Directed by Flora Plumb, this retelling of the real-life misfortunes that befell the Doheny family (rechristened here as the MacAlisters) lets audiences eavesdrop on the confrontations that culminated in a murder-suicide and the family’s near financial ruin. Our slipping inside the sequestered grounds — as the last survivor(s) to the tempestuous events, with the attendant glimpse into the lives of the fabulous and troubled — is the single most compelling reason to see this satisfyingly sudsy production.

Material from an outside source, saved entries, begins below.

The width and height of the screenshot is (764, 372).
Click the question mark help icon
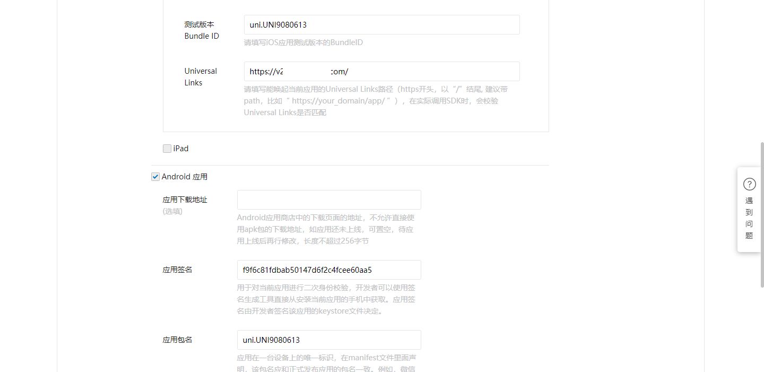749,184
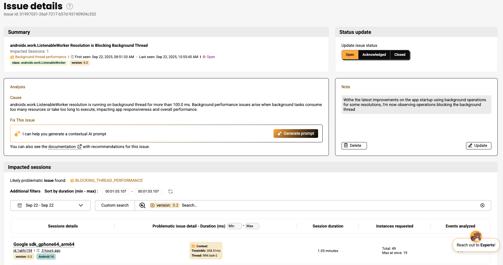Open the Google sdk_gphone64_arm64 session
Viewport: 503px width, 265px height.
click(x=44, y=244)
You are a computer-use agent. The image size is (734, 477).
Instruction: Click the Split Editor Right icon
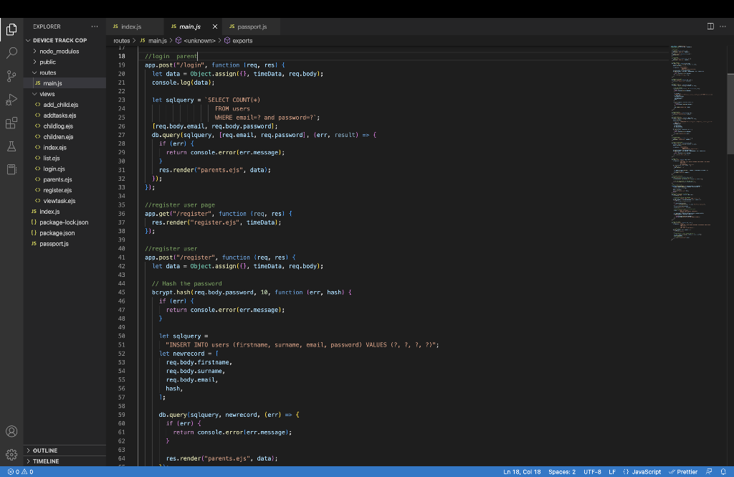click(710, 27)
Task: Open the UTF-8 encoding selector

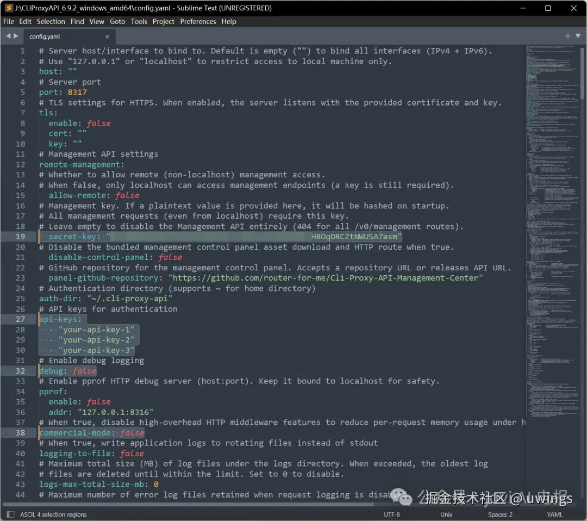Action: pos(391,514)
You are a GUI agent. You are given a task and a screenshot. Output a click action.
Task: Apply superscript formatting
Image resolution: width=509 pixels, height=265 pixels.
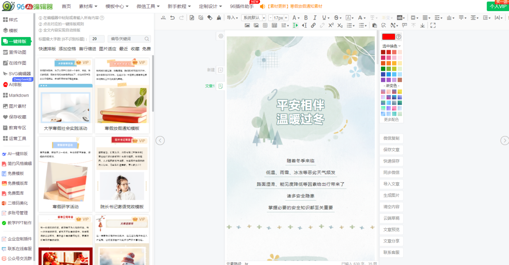click(x=331, y=25)
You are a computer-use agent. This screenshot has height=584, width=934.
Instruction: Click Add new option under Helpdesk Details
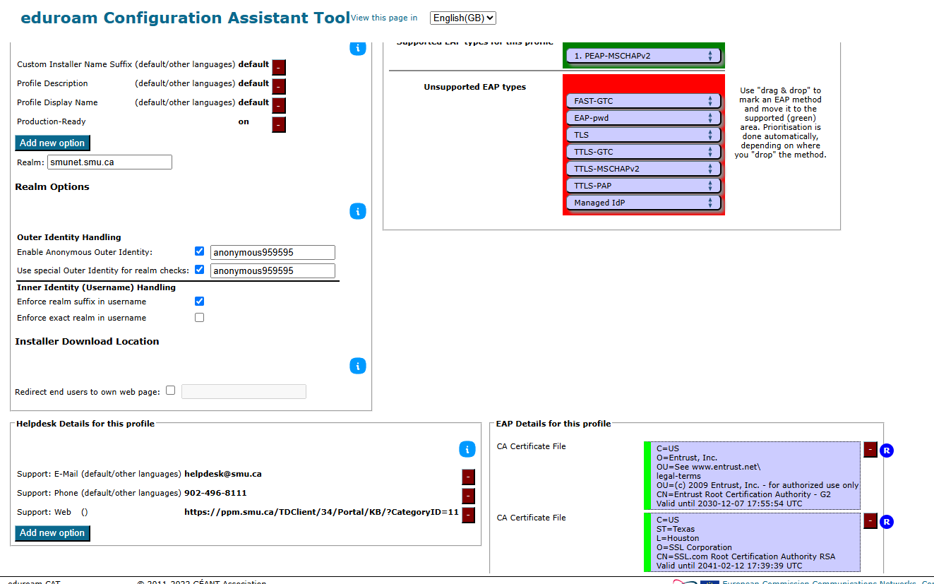click(52, 533)
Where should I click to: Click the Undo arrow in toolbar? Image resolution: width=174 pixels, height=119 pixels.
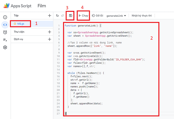(x=57, y=16)
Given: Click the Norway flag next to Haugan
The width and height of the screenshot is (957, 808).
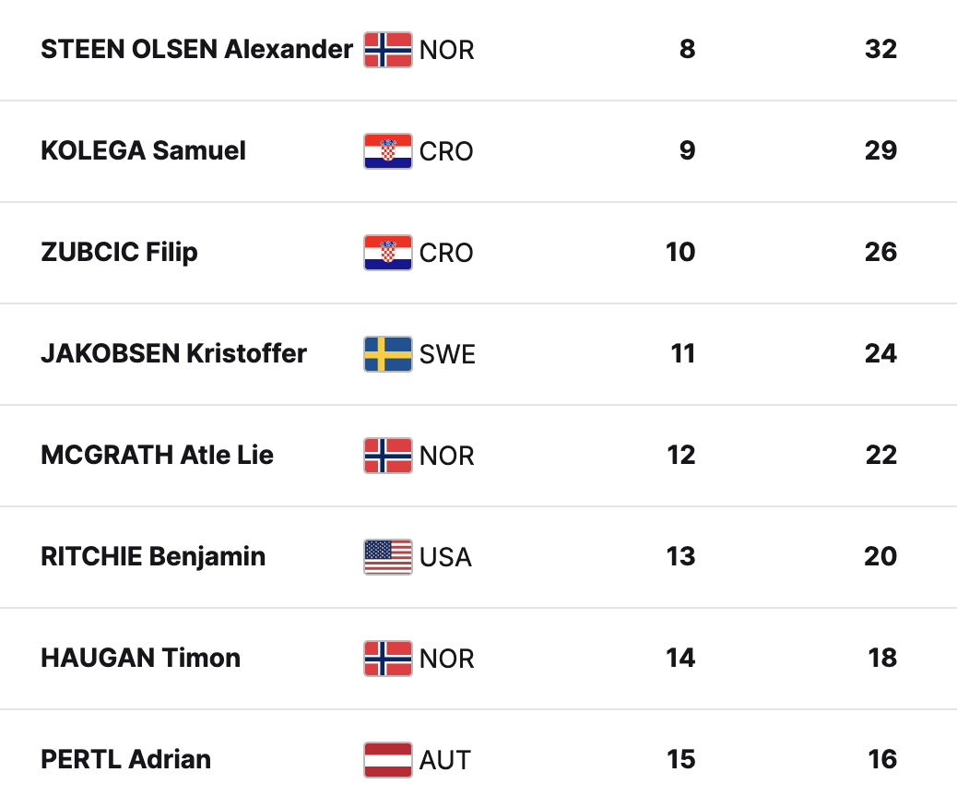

The event opens as patriarch Charles MacAlister (Darby Hinton, double cast with Mark Rimer) bequeaths his newly built estate to his son Sean (John-Paul Lavoisier) and his new bride Abby (Annalee Scott, sharing the role with Shelby Kocee) on their wedding day. The play traces the buildup to and fallout from the Teapot Dome scandal that eventually embroiled the senior Doheny and the Harding administration. Events soon spiral when Charles is asked to finance a loan to his crony, Senator Alfred Winston (Daniel Leslie).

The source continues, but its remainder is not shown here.